I would propose that having a forum system would allow for more new-
user interaction / easier introductions / etc. There are lots of
different forum solutions, many of which allow user definable
layouts / fonts / colors / etc. And in today's world it's a much more
accepted method of mass communication. And most of them do have the
"email me this thread as it updates" so you can just subscribe to the
ones you really care about.
Email lists are so very 1990 ;)
On May 6, 2008, at 11:15 AM, Gregory K. Ruiz-Ade wrote:
On May 6, 2008, at 11:05 AM, Druppy wrote:
This is one of the reason I support moving the email lists on to
web forums. Has this been discussed at all? It makes joining as a
newbie much less intimidating, clears up the email clutter, and
makes it much easier to track threads. But maybe that has already
been discussed?
I cant' recall where I've seen it before, but there was at least one
implementation of a combination mailing list/forum where posts to
either would go to both.
THAT I would go for.
Personally, I find mailing lists better for the way I work, because
the messages come to me. Forums, unless I'm very interested in a
specific issue, get ignored, because I have to go to them.

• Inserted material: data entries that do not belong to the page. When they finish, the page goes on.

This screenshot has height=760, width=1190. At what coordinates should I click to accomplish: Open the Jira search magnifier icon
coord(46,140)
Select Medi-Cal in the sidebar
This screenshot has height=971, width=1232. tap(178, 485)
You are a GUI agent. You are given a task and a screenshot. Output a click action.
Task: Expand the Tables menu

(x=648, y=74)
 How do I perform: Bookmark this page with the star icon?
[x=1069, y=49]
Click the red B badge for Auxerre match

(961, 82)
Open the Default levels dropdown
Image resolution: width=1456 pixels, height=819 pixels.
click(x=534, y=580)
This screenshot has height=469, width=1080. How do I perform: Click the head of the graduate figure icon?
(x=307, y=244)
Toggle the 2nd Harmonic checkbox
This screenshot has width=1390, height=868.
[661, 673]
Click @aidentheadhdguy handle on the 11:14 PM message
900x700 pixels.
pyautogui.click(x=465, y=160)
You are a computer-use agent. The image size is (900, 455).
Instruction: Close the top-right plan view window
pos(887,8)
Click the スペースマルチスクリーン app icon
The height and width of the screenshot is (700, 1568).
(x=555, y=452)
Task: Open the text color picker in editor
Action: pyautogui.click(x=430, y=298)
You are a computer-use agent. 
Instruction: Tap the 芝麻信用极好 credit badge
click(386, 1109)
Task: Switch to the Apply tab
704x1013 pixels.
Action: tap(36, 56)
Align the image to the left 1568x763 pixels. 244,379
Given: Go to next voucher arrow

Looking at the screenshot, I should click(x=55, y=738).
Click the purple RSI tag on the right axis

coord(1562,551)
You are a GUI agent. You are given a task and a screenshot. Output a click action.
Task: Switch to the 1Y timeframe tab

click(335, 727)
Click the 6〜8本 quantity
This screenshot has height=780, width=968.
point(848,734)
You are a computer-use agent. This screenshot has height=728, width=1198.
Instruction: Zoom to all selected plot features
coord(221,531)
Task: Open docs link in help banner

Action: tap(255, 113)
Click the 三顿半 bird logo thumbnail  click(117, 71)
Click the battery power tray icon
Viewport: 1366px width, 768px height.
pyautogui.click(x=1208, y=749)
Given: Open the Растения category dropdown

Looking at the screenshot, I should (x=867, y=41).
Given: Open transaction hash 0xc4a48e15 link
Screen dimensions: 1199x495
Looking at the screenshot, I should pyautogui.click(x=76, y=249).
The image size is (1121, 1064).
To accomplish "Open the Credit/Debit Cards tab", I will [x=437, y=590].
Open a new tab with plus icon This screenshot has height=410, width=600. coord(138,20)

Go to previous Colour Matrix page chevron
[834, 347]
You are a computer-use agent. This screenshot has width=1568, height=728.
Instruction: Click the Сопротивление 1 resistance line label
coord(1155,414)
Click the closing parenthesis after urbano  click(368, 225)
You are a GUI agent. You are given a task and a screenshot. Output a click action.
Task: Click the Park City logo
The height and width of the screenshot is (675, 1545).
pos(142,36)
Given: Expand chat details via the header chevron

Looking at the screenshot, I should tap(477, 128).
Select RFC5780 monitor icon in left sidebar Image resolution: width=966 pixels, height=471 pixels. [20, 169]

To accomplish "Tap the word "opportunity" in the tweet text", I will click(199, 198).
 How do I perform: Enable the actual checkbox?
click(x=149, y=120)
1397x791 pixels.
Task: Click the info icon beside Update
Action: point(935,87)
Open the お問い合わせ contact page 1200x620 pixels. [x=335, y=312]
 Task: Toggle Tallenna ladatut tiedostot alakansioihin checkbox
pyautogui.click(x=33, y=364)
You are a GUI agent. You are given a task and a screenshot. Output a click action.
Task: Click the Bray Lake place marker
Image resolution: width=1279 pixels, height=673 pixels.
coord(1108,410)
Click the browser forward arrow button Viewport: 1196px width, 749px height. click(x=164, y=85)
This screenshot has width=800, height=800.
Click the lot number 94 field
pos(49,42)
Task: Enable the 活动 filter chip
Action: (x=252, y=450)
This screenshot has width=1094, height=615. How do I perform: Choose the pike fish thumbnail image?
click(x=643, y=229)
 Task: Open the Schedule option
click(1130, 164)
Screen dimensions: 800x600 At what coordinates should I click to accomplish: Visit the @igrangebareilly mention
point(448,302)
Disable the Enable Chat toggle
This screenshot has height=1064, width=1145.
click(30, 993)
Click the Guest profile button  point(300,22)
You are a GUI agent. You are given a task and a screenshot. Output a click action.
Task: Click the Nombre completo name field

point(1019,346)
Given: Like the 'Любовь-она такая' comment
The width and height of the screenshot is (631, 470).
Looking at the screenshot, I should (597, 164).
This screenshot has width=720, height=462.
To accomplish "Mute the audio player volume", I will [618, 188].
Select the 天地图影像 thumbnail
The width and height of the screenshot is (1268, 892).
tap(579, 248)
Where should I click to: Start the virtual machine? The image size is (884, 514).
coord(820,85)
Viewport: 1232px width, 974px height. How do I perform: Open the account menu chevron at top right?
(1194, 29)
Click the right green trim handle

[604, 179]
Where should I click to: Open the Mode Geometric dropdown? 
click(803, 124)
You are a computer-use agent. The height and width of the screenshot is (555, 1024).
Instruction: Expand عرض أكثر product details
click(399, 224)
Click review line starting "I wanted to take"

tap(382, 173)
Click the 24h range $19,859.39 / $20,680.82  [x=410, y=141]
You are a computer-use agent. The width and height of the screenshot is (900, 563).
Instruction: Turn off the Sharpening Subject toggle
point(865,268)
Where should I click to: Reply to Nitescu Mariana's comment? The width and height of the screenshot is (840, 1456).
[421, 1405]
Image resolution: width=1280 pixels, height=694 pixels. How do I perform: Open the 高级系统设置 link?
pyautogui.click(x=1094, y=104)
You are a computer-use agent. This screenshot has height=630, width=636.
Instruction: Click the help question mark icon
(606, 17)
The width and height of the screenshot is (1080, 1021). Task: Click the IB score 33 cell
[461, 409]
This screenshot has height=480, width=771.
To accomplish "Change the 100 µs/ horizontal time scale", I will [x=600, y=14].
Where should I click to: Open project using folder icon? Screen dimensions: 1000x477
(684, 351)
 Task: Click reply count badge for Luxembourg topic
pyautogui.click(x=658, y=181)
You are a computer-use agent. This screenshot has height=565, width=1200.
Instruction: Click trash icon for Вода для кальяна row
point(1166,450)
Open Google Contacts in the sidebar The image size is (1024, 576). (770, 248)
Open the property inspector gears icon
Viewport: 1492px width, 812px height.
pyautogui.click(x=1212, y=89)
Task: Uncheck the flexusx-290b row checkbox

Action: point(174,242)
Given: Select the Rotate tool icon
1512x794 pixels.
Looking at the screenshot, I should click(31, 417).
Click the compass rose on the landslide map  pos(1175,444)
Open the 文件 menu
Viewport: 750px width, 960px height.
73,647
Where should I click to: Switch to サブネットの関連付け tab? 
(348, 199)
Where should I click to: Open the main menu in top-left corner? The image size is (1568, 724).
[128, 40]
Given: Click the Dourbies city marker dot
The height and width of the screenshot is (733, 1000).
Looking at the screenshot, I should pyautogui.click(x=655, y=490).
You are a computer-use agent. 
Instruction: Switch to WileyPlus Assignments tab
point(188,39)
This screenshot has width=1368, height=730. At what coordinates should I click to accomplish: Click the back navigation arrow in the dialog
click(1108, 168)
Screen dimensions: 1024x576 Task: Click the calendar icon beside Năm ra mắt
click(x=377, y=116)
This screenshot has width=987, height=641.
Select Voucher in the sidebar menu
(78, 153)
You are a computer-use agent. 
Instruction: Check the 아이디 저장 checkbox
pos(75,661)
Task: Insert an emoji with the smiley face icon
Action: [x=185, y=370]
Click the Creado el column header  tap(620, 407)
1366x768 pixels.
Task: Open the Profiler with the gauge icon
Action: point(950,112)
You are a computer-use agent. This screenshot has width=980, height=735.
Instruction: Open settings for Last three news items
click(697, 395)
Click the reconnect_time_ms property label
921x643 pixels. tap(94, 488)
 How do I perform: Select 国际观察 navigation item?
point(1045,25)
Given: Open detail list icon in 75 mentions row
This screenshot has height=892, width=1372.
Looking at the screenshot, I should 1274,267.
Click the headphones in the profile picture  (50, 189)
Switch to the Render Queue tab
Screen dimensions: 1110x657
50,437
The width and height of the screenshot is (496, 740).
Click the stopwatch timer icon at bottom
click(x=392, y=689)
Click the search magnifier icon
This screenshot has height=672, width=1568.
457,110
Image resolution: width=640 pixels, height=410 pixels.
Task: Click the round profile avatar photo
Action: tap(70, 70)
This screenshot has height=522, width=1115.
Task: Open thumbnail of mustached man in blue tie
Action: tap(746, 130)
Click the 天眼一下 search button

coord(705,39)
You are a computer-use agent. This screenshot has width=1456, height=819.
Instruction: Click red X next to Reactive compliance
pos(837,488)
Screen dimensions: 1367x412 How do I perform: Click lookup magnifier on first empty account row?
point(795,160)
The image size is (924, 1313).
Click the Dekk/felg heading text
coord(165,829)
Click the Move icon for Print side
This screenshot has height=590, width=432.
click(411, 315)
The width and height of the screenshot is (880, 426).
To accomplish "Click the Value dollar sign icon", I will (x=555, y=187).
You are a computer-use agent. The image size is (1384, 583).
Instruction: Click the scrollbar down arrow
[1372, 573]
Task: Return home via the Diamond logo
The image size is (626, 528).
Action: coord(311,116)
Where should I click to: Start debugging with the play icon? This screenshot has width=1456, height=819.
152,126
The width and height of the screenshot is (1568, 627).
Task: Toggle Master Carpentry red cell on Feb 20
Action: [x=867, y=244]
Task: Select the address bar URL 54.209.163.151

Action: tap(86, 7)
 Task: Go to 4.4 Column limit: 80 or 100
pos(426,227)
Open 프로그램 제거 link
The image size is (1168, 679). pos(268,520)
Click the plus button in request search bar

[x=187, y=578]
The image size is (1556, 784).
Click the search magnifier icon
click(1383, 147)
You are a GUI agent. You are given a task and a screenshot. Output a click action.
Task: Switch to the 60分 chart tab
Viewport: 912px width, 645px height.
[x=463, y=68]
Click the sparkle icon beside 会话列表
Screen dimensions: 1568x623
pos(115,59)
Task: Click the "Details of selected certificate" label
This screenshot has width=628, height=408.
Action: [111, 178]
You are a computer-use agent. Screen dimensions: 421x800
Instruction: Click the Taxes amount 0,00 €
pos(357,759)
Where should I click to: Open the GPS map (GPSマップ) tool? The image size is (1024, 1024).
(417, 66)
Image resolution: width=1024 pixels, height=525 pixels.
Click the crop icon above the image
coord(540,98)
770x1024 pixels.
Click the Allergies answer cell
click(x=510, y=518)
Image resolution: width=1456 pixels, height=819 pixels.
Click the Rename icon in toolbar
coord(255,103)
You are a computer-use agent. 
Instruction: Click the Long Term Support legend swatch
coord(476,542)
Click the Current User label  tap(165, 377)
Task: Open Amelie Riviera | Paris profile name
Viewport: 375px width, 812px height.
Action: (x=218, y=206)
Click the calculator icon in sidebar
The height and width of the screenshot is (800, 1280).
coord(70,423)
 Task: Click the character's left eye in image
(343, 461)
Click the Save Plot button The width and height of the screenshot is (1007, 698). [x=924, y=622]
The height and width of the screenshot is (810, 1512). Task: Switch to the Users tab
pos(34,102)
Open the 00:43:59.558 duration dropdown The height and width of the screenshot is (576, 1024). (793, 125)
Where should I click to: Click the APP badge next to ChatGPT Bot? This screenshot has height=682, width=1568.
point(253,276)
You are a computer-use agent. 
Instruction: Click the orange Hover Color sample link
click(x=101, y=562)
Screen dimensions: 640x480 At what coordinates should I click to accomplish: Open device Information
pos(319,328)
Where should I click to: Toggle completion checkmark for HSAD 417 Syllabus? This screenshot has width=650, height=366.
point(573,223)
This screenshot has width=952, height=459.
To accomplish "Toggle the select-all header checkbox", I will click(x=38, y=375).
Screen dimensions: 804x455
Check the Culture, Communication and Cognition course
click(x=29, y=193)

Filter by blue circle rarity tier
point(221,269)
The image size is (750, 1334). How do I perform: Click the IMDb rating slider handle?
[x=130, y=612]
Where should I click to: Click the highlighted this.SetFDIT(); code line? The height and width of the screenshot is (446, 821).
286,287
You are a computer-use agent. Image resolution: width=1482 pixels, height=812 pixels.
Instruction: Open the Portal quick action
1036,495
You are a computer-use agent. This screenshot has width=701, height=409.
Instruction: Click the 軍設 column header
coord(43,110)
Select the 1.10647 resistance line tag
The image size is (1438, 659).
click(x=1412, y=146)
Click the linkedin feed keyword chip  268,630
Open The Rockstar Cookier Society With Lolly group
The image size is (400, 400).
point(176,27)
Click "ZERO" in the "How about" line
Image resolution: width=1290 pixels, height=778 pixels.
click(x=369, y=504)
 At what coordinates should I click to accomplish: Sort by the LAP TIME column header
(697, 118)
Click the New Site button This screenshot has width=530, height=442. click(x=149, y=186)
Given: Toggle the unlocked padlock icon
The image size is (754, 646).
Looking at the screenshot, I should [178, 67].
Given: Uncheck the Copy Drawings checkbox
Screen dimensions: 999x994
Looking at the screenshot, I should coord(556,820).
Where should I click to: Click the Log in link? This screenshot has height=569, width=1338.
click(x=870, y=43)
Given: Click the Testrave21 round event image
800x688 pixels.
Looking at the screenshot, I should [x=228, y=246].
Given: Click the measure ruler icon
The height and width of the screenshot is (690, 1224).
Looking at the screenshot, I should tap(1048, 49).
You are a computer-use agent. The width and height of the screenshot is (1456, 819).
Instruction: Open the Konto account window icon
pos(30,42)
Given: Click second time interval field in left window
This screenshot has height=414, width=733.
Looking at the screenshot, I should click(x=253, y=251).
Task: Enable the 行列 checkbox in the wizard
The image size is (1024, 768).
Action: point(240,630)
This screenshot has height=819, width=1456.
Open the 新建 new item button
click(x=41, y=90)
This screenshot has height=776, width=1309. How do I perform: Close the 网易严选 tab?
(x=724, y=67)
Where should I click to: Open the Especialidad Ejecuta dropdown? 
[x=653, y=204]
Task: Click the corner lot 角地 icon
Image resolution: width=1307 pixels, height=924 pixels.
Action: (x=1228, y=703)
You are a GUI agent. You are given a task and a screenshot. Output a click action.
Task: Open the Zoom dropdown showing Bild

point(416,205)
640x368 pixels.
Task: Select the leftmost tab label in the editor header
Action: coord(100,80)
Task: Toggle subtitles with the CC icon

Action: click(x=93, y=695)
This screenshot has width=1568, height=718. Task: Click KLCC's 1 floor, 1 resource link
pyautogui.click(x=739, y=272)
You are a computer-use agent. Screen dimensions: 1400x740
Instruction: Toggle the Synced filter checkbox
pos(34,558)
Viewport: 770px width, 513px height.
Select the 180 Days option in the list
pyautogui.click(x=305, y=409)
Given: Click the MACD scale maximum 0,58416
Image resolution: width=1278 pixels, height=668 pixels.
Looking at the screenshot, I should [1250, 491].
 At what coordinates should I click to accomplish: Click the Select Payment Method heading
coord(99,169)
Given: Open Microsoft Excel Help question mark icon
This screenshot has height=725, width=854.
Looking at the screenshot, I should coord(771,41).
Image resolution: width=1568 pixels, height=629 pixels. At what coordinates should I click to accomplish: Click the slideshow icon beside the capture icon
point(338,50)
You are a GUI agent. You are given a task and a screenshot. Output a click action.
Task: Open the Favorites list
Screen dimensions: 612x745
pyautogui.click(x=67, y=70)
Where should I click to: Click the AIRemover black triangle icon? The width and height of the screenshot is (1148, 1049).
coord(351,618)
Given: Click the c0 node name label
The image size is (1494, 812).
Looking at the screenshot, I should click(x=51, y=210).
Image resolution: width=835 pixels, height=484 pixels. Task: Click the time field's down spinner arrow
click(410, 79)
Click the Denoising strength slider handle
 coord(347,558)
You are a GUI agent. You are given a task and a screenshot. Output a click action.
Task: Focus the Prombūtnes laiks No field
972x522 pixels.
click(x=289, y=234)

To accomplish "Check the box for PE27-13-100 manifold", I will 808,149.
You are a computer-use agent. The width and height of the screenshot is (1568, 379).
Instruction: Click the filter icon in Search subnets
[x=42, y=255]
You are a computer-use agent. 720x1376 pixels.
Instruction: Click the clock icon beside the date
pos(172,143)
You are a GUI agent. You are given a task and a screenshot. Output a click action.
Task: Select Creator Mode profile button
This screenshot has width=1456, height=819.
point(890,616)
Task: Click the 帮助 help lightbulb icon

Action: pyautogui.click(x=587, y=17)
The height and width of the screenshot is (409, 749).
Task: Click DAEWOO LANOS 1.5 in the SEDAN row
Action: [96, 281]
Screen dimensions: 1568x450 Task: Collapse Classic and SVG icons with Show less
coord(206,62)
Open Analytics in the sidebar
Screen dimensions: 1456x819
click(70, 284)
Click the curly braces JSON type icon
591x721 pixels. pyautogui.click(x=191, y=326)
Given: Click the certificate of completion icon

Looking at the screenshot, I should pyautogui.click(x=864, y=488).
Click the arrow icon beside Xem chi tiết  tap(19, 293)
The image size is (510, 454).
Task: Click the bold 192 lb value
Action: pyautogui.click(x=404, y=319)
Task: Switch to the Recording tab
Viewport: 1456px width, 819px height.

This specific issue, though, is not a problem that would have been
solved by forums, as Gus's information on disabling overcommit in
Linux was simply another post in a long winding thread about Xen
that I had long since stopped caring to check. On a forum, I'd
simply skip over that thread entirely, because, hey, it's about Xen,
right?
Starting a new (appropriately titled) thread got my attention, and
Gus very helpfully provided a link to his previous message.
Honestly, I don't see how doing this on a web forum would have been
any better/different, other than Gus providing a link to a forum
post rather than a mail archive.
I'm open to debate on the issue, though.